Als eine seltene Ausnahme unter den Galerien sollte man an dieser Stelle
die Galerie American Fine Art lobend erwähnen - dort fand zuletzt eine
von Stephan Dillemuth initiierte Ausstellung statt, die Workshops und
Performances zum Thema "art production in a dramatised field" organisierte.
Dieser Initiative gelang es, die in New York verbliebenen, an einer traditionellen
Künstlerkarriere weniger interessierten Kräfte zu bündeln - Initiativen
wie "Art Club 2000", "Bernadette Corporation" oder "Strand". Nur scheint
zwischen dem boomenden Kunstmarkt in Chelsea und einer Perspektive, die
die Verhältnisse zu beschreiben sucht, derzeit eine kaum zu überwindende
Kluft zu bestehen.

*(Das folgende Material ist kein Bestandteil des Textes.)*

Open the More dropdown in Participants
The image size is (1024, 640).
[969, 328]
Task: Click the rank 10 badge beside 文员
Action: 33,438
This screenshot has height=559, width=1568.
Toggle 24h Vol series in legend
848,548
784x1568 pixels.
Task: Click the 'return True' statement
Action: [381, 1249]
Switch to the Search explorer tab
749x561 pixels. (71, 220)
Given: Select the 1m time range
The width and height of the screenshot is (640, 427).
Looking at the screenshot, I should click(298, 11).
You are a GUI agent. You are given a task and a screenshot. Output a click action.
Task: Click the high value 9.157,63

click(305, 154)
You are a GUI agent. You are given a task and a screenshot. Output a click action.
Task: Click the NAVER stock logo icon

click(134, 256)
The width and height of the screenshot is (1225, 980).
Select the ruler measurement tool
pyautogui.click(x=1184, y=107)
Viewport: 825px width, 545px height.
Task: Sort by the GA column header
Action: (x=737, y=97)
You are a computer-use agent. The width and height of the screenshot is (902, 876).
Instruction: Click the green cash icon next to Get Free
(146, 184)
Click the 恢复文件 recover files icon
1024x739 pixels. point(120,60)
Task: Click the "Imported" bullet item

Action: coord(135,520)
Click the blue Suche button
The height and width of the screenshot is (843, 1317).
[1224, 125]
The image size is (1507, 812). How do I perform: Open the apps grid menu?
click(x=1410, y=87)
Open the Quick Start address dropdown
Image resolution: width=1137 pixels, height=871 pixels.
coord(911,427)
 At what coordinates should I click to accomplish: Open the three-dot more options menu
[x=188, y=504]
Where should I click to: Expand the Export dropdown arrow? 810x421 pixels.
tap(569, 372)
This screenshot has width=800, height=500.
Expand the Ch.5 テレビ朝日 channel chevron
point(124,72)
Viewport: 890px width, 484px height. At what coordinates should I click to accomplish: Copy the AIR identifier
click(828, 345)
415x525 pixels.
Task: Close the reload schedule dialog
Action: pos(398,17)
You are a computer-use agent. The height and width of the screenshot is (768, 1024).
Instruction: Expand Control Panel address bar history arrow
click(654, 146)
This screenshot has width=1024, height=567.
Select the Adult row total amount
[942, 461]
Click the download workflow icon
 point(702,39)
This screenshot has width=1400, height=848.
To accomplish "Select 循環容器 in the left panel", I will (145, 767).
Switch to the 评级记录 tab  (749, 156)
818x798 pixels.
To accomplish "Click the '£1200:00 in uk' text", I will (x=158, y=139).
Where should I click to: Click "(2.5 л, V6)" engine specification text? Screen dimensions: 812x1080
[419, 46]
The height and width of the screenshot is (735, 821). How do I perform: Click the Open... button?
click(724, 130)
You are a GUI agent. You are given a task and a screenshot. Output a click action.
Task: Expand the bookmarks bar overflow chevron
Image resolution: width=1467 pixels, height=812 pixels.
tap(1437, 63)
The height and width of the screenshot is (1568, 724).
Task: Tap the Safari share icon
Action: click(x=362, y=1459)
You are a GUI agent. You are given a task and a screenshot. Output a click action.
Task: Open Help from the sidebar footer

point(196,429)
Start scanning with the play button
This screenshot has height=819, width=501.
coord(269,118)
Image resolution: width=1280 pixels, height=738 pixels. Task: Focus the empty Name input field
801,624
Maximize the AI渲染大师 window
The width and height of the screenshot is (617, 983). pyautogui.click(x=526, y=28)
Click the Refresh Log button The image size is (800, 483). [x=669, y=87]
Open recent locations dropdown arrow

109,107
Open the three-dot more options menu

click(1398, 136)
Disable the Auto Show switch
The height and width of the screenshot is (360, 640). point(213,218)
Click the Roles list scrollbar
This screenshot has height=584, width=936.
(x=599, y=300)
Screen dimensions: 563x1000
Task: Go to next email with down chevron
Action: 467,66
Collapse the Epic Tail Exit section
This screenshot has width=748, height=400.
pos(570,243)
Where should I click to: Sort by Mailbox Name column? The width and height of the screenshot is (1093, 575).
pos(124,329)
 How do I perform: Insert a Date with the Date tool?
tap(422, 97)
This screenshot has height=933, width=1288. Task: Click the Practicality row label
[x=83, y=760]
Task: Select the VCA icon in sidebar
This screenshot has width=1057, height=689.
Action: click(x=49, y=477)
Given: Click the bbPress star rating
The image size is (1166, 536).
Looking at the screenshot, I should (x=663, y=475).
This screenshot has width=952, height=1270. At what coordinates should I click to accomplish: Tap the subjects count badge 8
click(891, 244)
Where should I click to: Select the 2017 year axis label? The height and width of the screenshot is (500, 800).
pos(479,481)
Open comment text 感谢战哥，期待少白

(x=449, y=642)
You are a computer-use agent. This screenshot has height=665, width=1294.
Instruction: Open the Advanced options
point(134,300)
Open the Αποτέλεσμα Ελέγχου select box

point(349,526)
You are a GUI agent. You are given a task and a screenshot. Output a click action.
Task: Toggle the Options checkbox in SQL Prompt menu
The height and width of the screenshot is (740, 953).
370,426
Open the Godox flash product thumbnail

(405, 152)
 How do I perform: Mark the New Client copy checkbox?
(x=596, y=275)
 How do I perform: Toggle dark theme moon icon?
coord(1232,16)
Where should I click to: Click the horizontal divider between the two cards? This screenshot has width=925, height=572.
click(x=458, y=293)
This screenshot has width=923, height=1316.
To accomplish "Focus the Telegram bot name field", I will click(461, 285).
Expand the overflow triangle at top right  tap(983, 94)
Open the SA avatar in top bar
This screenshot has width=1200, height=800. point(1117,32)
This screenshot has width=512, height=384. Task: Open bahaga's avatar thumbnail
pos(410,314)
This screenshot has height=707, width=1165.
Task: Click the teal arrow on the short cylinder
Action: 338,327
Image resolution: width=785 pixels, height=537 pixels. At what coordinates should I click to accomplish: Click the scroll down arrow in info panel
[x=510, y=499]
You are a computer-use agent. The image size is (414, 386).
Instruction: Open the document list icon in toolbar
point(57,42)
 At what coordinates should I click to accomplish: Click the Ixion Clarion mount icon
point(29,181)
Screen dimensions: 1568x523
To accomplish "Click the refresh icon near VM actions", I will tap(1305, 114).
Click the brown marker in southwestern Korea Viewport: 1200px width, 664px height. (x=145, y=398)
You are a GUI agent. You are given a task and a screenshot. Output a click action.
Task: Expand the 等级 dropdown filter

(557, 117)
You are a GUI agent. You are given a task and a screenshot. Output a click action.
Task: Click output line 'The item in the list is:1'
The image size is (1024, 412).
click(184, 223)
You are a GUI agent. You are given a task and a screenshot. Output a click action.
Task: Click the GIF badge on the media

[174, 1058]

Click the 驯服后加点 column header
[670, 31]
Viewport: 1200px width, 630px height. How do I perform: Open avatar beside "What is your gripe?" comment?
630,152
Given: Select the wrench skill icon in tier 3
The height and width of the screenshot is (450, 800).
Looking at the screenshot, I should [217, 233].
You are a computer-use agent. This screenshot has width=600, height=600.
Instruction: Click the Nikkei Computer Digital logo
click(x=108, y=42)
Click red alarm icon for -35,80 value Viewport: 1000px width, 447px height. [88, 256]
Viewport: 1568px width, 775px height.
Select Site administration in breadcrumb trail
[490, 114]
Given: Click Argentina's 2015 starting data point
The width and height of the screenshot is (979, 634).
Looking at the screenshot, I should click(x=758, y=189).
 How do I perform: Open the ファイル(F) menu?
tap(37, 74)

Schließlich waren nur wenige der etablierteren Künstler
und Galeristen aus Chelsea bei den Veranstaltungen in American Fine Art
zugegen.
In puncto Segmentierung lässt sich der New Yorker Kunstbetrieb durchaus
mit dem Berliner vergleichen, nur hat dort die Polarisierung zwischen
Markt und Reflexion ein fortgeschritteneres Stadium erreicht. In den New
Yorker Galerien herrscht zudem eine richtiggehende Goldgräberstimmung
- die Straßen von Chelsea werden von Limousinen gesäumt, wo Chauffeure
auf Kunst kaufende Sammler warten. Szenen wie diese sah ich zuletzt in
den 80er-Jahren. Dabei scheint der schon damals geringe Bedarf an Kritik
oder Theorie heute gegen null zu tendieren. Ich hatte den Eindruck, dass
jedes Wort, jede Überlegung in dieser verkaufsorientierten Atmosphäre
als "too much" empfunden wird. Kritische Bedenken sind derzeit nicht gefragt.
Keine Einwände erheben
Was folgt daraus für die Kunstkritik? Muss der Begriff der Kritik überarbeitet
werden oder sollte an seiner oft negativen Bestimmung im Sinne von "Einwände
erheben" festgehalten werden? Die Erfahrungen in New York lassen mich
schon für eine Neuformulierung von Kritik plädieren, einen Begriff von
Kritik, der auf Vorabverurteilungen, Lamenti und Dämonisierung verzichtet.
Statt den Kunstmarkt, etwa ganz Chelseas, mit Verdacht zu belegen, wäre
mit einer differenzierteren Beschreibung viel mehr gewonnen. In diese
Diagnose müsste allerdings die Tatsache einfließen, dass man selbst verwickelt
oder zumindest nicht frei von Begehren ist.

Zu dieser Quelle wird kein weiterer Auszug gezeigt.